Objective To reveal the therapeutic effects of moxibustion in collagen-induced arthritis (CIA) rat models using the combined analysis of plasma and synovial membrane lipidomic profiling and to enhance the understanding of how moxibustion affects lipid metabolism in rheumatoid arthritis (RA).

Methods A total of 32 male Sprague-Dawley (SD) rats were randomly assigned to four groups: control, moxibustion control (MC), model, and moxibustion model (MM) groups, with 8 rats in each group. CIA was induced in SD rats by two immunizations. The paw volume was measured before the induction of CIA. Following induction, after assessing paw volume and arthritis index (AI) scores, the MC and MM groups received treatment at bilateral Shenshu (BL23) and Zusanli (ST36) acupoints for 10 min per acupoint. The intervention included three treatment courses, each spanning 6 d and followed by a 1-d interval. Paw volume and AI scores were assessed after each treatment course. After the completion of the three treatment courses, serum, plasma, synovial tissue, and ankle joint samples were collected. Enzyme-linked immunosorbent assay (ELISA) was employed to quantify the levels of interleukin (IL)-6 and tumor necrosis factor (TNF)-α in serum. Hematoxylin and eosin (HE) staining was performed for histopathological examination of the ankle joint tissues. Meanwhile, ultra-high-performance liquid chromatography coupled with Q-Exactive Orbitrap mass spectrometry (UHPLC-Q-Exactive Orbitrap MS) was utilized to analyze the plasma and synovial tissue samples. In addition, multivariate statistical analysis was performed to identify differential lipid metabolites, and Kyoto Encyclopedia of Genes and Genomes (KEGG) pathway enrichment analysis was applied to explore metabolic pathways modulated by moxibustion therapy.

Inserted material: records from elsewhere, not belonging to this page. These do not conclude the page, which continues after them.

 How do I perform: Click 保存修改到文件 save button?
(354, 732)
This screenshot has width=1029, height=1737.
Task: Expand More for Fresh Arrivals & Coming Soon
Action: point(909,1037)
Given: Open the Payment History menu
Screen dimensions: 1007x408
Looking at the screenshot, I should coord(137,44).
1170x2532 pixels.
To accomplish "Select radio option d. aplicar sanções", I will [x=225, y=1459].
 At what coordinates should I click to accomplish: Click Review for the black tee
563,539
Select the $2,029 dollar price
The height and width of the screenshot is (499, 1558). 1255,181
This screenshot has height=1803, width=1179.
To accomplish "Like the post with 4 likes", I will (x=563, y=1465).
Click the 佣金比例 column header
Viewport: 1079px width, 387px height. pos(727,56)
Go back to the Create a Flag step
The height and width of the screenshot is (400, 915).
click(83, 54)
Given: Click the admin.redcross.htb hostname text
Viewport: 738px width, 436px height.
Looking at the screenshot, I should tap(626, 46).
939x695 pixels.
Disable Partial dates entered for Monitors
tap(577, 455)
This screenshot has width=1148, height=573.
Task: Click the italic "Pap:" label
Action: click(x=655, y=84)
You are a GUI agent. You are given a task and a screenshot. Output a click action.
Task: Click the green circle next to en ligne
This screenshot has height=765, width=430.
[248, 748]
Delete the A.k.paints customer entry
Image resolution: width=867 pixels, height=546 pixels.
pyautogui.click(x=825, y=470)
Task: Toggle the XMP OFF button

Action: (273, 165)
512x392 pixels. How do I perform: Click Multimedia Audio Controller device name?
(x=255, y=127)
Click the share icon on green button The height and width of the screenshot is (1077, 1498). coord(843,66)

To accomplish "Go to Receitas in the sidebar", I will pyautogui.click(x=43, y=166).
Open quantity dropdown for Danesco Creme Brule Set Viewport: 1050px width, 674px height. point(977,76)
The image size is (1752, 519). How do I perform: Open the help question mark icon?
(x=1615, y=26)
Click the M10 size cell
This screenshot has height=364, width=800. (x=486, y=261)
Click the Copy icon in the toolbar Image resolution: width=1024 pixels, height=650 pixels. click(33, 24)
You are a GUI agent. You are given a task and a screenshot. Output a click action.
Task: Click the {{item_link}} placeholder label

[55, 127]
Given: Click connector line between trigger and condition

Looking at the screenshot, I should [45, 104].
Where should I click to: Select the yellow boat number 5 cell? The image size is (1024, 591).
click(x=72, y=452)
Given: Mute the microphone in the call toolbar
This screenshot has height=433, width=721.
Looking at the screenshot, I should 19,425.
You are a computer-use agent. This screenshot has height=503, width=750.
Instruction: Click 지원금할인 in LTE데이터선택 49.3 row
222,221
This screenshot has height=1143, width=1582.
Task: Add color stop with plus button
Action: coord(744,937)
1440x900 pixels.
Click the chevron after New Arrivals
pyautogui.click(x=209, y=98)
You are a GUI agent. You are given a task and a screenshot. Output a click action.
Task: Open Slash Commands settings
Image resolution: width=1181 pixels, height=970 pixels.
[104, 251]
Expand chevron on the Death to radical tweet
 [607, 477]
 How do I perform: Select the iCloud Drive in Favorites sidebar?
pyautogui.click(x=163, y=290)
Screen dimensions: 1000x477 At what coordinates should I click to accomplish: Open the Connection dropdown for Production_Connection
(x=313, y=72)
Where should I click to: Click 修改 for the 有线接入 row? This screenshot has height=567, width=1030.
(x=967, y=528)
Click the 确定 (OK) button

Results No significant difference in hind paw volume and AI scores was observed among the groups (P > 0.05). After CIA induction, model group showed increased hind paw volume and AI scores compared with control group (P < 0.05), which were significantly reduced after moxibustion treatment in MM group compared with model group (P < 0.05). The levels of IL-6 and TNF-α were significantly higher in model and MM groups compared with control group (P < 0.05), but were lower in MM group than those in model group (P < 0.05). Histopathological analysis showed improved cartilage and reduced inflammation in MM group. A total of 33 differential lipid metabolites in the plasma and 24 in the synovial membranes of CIA rat models were identified when compared with control group. Among these lipid metabolites, 31 in the plasma and all 24 in the synovial membranes were regulated by moxibustion treatment. Pathological analysis revealed upregulation of diacylglycerol (DG) and fatty acid (FA) levels, alongside downregulation of lysophosphatidylcholine (LPC), phosphatidylcholine (PC), and phosphatidylethanolamine (PE). Under physiological conditions, the treatment specifically reduced LPC and PC levels. Pathway enrichment analysis revealed that moxibustion predominantly affected α-linolenic acid, glycerophospholipid, and sphingolipid metabolism under pathological conditions. Under physiological conditions, the regulation was centered around α-linolenic acid and glycerophospholipid metabolism.

Conclusion The RA rat models exhibited significant lipid metabolic disturbances. Moxibustion alleviated paw swelling, reduced AI scores, modulated inflammatory cytokine levels, and partially corrected the altered levels of multiple lipid metabolites. The potential metabolic pathways implicated in the regulation of lipid metabolism under both physiological and pathological conditions include α-linolenic acid, glycerophospholipid, and sphingolipid metabolism.